→ RECORDED INFORMATION
* Start *
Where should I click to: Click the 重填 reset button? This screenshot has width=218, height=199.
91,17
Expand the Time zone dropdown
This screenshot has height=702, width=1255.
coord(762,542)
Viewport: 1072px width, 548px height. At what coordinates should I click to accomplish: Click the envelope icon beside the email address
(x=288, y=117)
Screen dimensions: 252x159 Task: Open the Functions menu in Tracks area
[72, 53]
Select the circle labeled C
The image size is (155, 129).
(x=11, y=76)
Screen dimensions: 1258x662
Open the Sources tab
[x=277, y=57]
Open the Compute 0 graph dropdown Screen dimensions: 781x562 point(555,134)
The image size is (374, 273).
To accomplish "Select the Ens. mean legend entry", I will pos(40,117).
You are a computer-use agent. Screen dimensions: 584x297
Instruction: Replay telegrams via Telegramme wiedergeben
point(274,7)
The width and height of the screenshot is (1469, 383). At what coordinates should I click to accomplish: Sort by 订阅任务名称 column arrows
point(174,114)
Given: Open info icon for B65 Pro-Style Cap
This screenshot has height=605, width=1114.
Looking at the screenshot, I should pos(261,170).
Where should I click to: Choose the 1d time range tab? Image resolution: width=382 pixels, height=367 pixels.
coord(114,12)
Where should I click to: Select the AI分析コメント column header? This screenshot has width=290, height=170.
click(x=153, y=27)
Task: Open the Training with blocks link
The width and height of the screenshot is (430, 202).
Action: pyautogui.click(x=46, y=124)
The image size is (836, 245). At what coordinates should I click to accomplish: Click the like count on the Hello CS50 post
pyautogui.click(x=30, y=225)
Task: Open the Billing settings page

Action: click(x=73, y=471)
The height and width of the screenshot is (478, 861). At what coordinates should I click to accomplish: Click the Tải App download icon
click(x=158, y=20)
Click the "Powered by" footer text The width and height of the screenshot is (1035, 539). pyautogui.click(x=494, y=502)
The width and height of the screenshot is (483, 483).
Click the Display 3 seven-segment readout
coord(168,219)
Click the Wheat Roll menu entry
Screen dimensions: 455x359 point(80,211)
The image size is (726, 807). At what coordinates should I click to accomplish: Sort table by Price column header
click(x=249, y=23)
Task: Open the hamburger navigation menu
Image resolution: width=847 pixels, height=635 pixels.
* End *
→ INSTRUCTION
Please identify every line in the records that contains the word "This" and copy each of those lines.

→ OUTPUT OF THE TASK
Where should I click to: Click the 重填 reset button? This screenshot has width=218, height=199.
This screenshot has height=702, width=1255.
This screenshot has height=605, width=1114.
Where should I click to: Select the AI分析コメント column header? This screenshot has width=290, height=170.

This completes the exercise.